The following are the criteria by which scores (1-5) should be given:

  1. Applicability to the Julia community. Would users of Julia be interested in this talk for either its methods or its results? Higher scoring proposals should be of wide interest to Julia users.

  2. Contributions to the community. Is this a new package for people to use? Higher scoring proposals should be code or ideas that others can use.

  3. Clarity. What is the purpose of this talk? What will people learn? Higher scoring proposals should be clear as to their purpose.

  4. Significance to the community. Is this something that will change the way a lot of other people use Julia or its package ecosystem? Higher scoring proposals should be more significant to Julia users. Note that this does not require scientific significance, just significance as a software or tutorial to users of Julia.

  5. Topic diversity. As a community we value the diversity of applications. Proposals which are targeting new areas and fields for the Julia community to expand should be given some credit.

  6. Soundness. Proposals should be technically sound. Glaring incorrectness should be highlighted and taken into account.

  7. Classification. The criteria will be stricter for longer presentations.

Review Process

  • The workshop proposals will be curated by the program committee (Chris Rackauckas, Lyndon White, Renee Spear). All of the workshop proposers with proposals meeting a certain level of scrutiny will be contacted and a coherent workshop schedule will be decided on based on these submissions.

  • Talks, Lightning Talks, Posters, and Minisymposia will be judged together in two rounds. In the first round, all reviewers will be given a selection of X many proposals to review, such that every proposal gets 3 reviews. Every review should include a score and a comment, at least a 1 sentence overview of their thoughts on the proposal. If any reviewers dropped out, we will have a second round to add more reviewers to those proposals by re-distributing to the active reviewers. After this round, the committee will ensure that each proposal has had 3 reviews.

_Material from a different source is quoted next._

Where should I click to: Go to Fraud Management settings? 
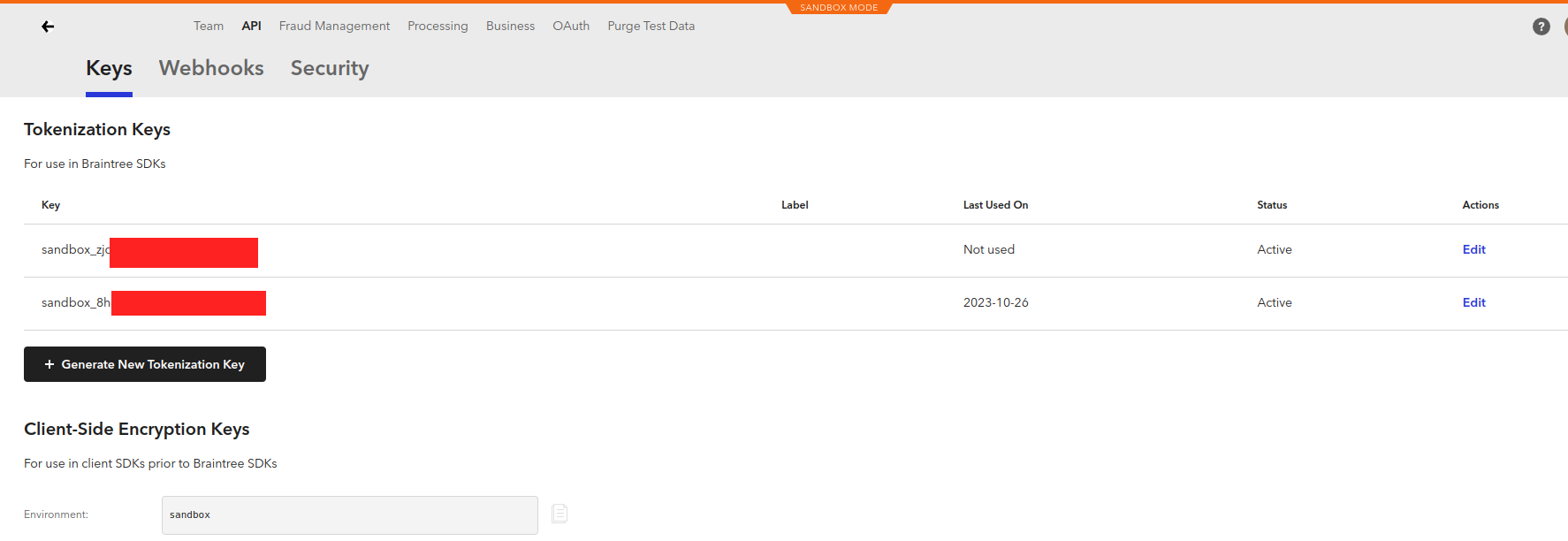pyautogui.click(x=334, y=26)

  • After the two review stages is the selection stage. The top proposals will be accepted and the bottom proposals will be rejected or re-classified and counted as a middle proposal. All proposals in the middle will then be marked for extra consideration. The amount of "top proposals" to be considered for stage 1 selection is dependent on the number of available speaker slots vs the number of proposals, and generally is reserved for average scores of 4+ without any comments of concern.

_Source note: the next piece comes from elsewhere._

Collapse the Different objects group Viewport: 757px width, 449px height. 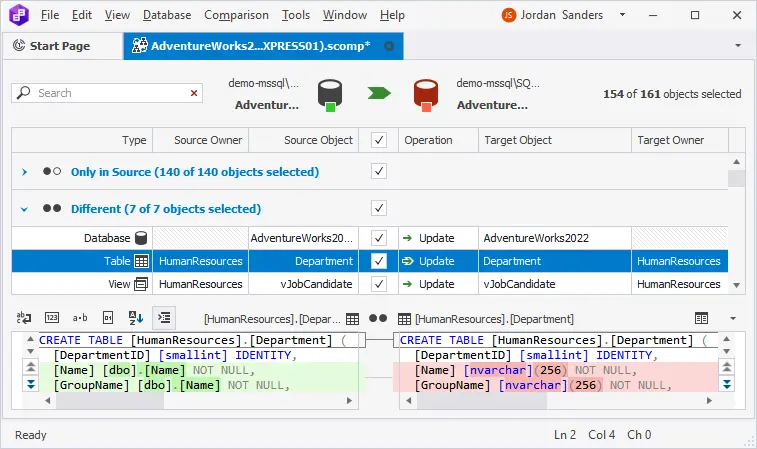pyautogui.click(x=24, y=209)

  • In the second selection stage, the review committee will take the reviewer scores, comments, and re-classifications to decide the final acceptances. Rejected proposals will be discussed for re-classification before a full rejection.

  • After all proposals have been classified, acceptances and rejections will be released.

  • A special symposia for Google Summer of Code student lightning talks will be reserved. This is kept for later in the process since the approval/rejection of proposals is BEFORE GSoC students are accepted. These proposals will be directly reviewed by the review committee.

Review Comments

Each review should include a comment with the score that justifies the score. For example, a comment may be like:

  • "This proposal was given a 5 because it is clear, a very new application of Julia (to me), and it introduces a new package which I think many may find useful"

  • "This proposal was given a 2 because, while it seems to be state-of-the-art, the closedness and cost of the software makes the talk seem only targeted at a small enterprise audience and not of general Julia user interest. If the proposal focused more on their experience using Julia rather than their product, I would have seen it as more applicable to this conference".

This Call for Papers closed on 2020-03-16 00:00 (UTC).